The notes include cardamom, coriander, pepper, ginger, ginger flower and vetiver accord.

I like to have complete sets, so when there are fragrance series like the Voyages by Dior I recently reviewed or the Jardins, I am wont to strive to smell them all, for the sake of completing the set, even if I am not primarily interested in the concept of a scent. This may be a good or a bad trait I have, what it has invariably led me to were surprises.

I did not expect the last of the Dior series that I tried – Escale à Portofino – to be the one I most liked, I just wanted to complete the set.

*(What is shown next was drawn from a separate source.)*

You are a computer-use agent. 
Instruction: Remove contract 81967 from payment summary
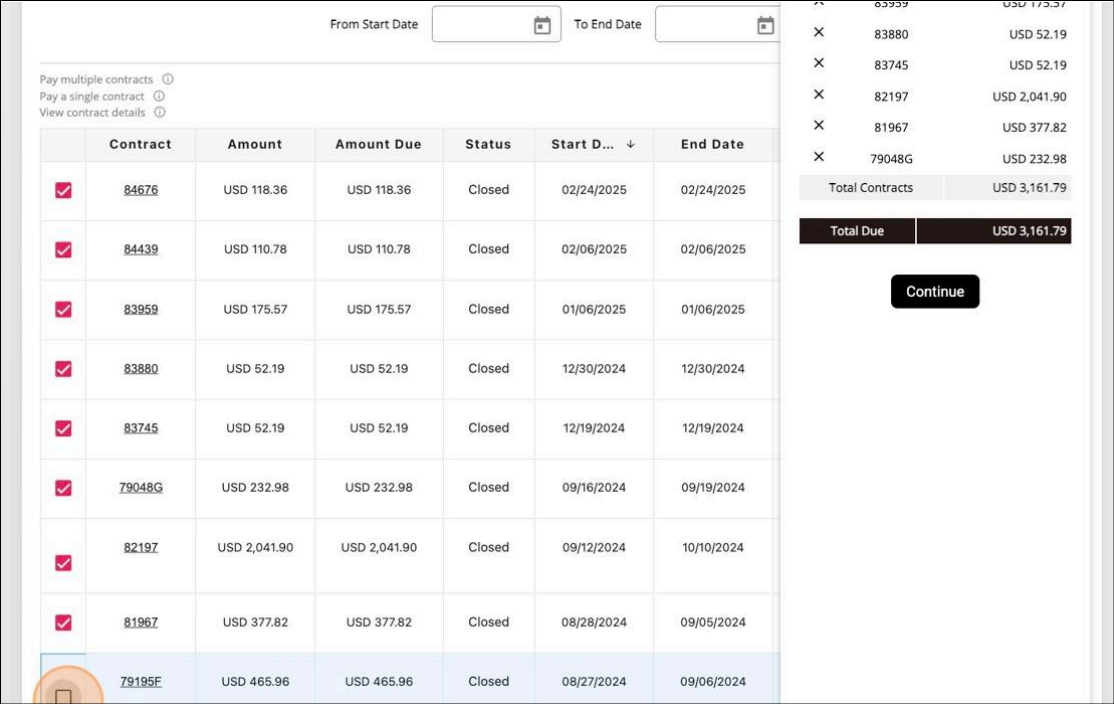tap(819, 126)
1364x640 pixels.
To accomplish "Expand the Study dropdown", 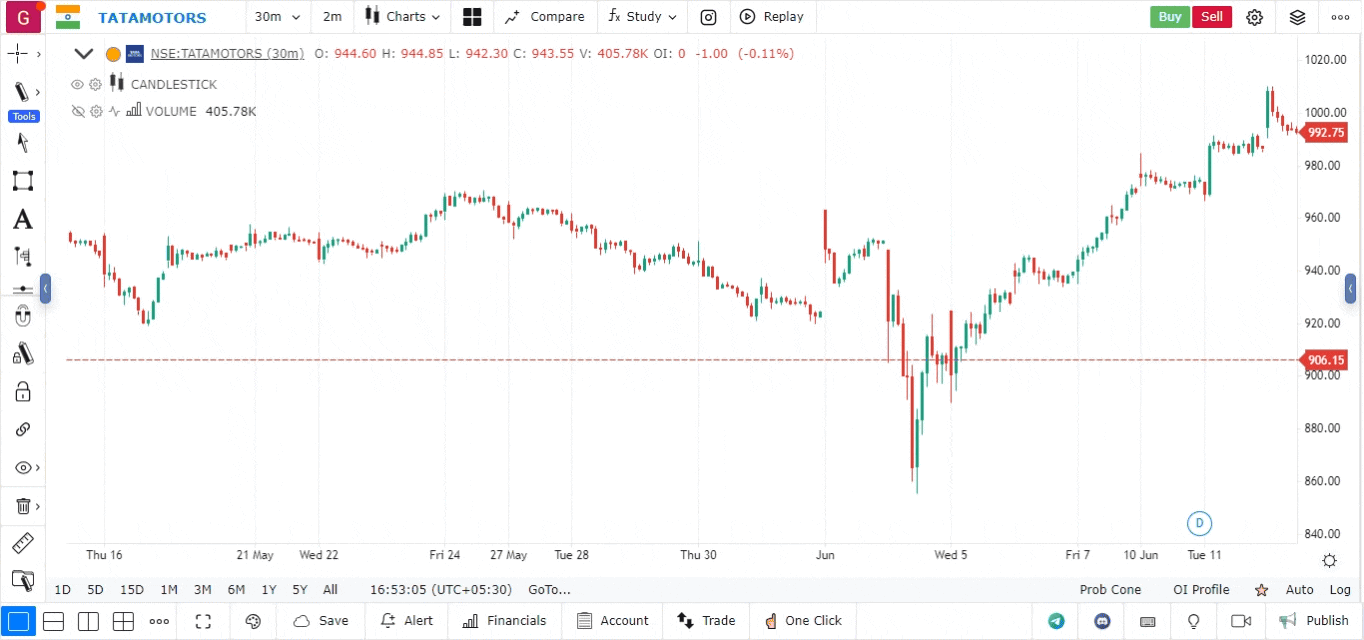I will [x=642, y=17].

It is the same with Jardin aprés la Mousson, I needed to complete the set, especially since the fourth fragrance in the series is looming on the horizon. (Jardin sur le Toit is slated for launch in April.)

I remembered vaguely having read about melon, aquatic notes, spices. Not something I would seek out, but it being an Ellena creation, what could go wrong? Right?

Upon first sniff I was not immediately delighted with Jardin aprés la Mousson. I am not a big fan of melon, and this one smells like melon gone over ever so slightly mixed with cardamom, a cool spice with a citrus twist. So I am glad when the melon starts to fade slowly, to be replaced by a warm, watery, somehow reedy smell that combines cool spices and vetiver.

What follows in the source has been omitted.